[Stored items from a collection]

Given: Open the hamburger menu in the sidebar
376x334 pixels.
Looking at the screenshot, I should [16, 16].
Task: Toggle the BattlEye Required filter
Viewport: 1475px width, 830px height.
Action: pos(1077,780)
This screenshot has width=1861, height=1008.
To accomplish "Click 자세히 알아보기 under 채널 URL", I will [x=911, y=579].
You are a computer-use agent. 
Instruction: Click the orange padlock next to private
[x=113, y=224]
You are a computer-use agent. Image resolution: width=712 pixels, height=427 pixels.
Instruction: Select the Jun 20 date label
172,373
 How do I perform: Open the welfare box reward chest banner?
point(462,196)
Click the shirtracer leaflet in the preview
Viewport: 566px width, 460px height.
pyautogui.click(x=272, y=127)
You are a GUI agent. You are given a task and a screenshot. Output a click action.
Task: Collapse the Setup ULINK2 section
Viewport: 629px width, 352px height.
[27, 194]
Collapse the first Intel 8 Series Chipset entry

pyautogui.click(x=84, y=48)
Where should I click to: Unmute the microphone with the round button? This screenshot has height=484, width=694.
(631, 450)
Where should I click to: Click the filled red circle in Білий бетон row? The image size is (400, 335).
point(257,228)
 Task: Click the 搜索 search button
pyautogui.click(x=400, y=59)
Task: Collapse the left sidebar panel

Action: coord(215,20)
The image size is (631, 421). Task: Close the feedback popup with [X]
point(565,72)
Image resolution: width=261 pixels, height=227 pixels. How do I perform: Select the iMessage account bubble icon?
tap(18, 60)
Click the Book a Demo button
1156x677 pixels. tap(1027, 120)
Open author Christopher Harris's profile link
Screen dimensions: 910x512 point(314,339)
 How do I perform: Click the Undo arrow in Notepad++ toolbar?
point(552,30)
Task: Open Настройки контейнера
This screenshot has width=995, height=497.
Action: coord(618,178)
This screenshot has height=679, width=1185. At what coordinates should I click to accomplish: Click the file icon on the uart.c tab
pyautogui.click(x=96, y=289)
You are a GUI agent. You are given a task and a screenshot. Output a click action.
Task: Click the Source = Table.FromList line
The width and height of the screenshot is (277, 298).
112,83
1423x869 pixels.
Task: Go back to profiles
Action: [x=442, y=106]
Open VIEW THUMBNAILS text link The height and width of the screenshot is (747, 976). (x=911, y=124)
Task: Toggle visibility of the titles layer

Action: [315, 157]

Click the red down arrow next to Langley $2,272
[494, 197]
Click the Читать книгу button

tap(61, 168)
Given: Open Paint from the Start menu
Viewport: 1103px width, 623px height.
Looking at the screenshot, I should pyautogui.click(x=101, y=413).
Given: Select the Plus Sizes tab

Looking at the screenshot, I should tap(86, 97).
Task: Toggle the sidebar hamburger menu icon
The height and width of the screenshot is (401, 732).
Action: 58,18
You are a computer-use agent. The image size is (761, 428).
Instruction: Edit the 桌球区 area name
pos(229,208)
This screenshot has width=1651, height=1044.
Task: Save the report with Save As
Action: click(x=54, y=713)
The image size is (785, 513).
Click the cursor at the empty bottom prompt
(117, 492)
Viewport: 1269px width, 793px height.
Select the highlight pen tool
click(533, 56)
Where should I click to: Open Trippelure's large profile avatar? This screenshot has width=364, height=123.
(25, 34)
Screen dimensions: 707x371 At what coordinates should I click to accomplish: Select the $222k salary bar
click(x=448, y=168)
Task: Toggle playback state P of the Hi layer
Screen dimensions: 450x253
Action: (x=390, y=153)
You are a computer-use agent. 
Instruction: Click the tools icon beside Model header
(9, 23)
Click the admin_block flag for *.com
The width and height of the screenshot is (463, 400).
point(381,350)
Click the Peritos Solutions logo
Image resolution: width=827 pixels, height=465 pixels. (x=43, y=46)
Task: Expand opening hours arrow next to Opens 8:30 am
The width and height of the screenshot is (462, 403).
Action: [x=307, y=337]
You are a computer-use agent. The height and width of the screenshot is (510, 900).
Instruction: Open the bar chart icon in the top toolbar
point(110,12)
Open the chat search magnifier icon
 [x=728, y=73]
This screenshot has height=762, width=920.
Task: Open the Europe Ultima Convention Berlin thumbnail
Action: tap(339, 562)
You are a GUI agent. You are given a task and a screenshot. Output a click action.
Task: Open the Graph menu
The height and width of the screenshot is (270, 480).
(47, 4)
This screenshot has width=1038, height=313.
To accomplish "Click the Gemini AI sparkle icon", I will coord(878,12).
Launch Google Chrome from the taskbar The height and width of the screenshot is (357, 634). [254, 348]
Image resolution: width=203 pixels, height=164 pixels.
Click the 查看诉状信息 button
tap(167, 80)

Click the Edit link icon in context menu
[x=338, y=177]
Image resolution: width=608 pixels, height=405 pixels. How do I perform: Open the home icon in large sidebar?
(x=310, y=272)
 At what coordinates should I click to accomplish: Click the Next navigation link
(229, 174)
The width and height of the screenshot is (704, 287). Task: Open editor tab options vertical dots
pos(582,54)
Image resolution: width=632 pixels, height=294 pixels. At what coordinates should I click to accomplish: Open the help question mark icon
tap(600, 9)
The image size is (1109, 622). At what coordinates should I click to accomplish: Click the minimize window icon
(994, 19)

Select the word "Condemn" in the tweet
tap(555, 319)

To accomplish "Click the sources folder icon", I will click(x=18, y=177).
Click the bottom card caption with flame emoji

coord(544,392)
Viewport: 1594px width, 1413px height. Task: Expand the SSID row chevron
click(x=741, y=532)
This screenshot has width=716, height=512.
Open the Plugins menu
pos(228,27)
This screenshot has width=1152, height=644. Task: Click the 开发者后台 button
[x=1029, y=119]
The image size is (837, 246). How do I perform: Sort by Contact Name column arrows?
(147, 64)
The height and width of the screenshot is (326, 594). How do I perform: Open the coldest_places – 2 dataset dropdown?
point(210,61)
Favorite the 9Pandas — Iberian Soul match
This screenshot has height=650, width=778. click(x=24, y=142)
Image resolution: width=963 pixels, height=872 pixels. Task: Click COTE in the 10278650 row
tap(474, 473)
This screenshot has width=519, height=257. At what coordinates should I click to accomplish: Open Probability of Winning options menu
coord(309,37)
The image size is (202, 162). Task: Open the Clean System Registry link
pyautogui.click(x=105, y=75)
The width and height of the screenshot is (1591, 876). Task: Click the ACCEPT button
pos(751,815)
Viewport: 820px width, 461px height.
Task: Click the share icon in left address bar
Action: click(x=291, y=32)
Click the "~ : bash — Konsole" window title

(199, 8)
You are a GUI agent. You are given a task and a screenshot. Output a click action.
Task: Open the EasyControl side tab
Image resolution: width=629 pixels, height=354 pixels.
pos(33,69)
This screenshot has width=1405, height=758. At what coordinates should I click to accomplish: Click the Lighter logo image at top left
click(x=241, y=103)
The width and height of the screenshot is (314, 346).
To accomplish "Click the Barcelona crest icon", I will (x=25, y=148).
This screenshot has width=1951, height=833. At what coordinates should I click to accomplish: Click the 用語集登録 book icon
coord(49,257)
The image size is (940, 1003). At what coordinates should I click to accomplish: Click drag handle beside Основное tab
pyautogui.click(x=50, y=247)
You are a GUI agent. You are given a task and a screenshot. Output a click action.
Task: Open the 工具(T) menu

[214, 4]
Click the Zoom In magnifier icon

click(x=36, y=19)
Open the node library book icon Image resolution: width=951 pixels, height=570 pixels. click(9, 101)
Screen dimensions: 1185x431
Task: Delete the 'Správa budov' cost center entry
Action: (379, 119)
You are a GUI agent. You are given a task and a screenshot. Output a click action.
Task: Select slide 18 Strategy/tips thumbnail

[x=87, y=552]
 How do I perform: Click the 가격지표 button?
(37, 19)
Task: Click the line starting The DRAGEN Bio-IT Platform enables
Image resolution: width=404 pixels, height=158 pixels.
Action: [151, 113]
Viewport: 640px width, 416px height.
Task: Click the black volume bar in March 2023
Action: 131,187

### REQUIRED WORK
Arrange the rows as a JSON list of strings, starting with the line that contains "The image size is (631, 421)." and going on through the line that contains "Screen dimensions: 910x512 point(314,339)", with one string per line and any blank lines left out.

### TASK ANSWER
[
  "The image size is (631, 421). Task: Close the feedback popup with [X]",
  "point(565,72)",
  "Image resolution: width=261 pixels, height=227 pixels. How do I perform: Select the iMessage account bubble icon?",
  "tap(18, 60)",
  "Click the Book a Demo button",
  "1156x677 pixels. tap(1027, 120)",
  "Open author Christopher Harris's profile link",
  "Screen dimensions: 910x512 point(314,339)"
]